### SHORT TASK
In all of the material below, replace "Screen dimensions" with "Display size" and write the lines out again with nothing else changed. Leave the pictures out.

※

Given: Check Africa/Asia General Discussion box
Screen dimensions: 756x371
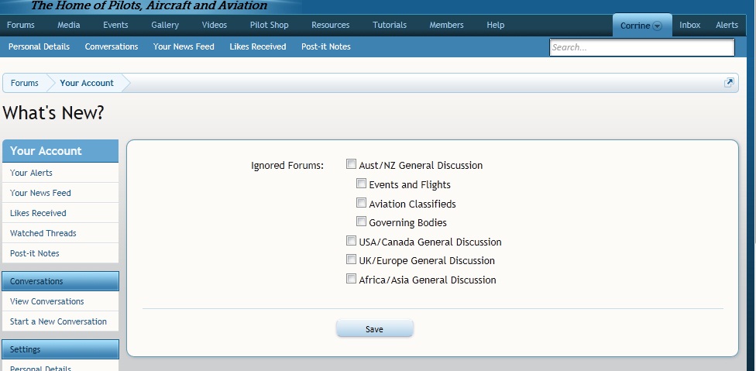Looking at the screenshot, I should 351,279.
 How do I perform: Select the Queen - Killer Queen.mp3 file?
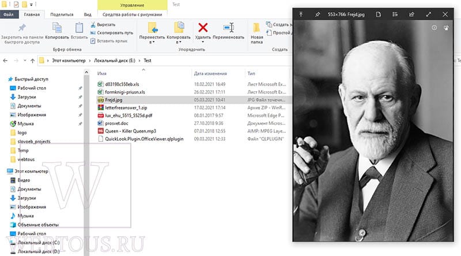(131, 131)
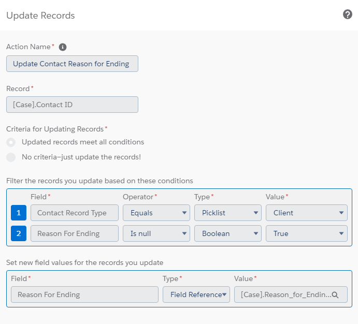Image resolution: width=358 pixels, height=324 pixels.
Task: Select 'No criteria—just update the records!' radio
Action: click(x=11, y=157)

※

### WRITTEN SOLUTION
Given: Check Africa/Asia General Discussion box
Display size: 756x371
Looking at the screenshot, I should 351,279.
 How do I perform: Select the Queen - Killer Queen.mp3 file?
(131, 131)
Image resolution: width=358 pixels, height=324 pixels.
Task: Select 'No criteria—just update the records!' radio
Action: click(x=11, y=157)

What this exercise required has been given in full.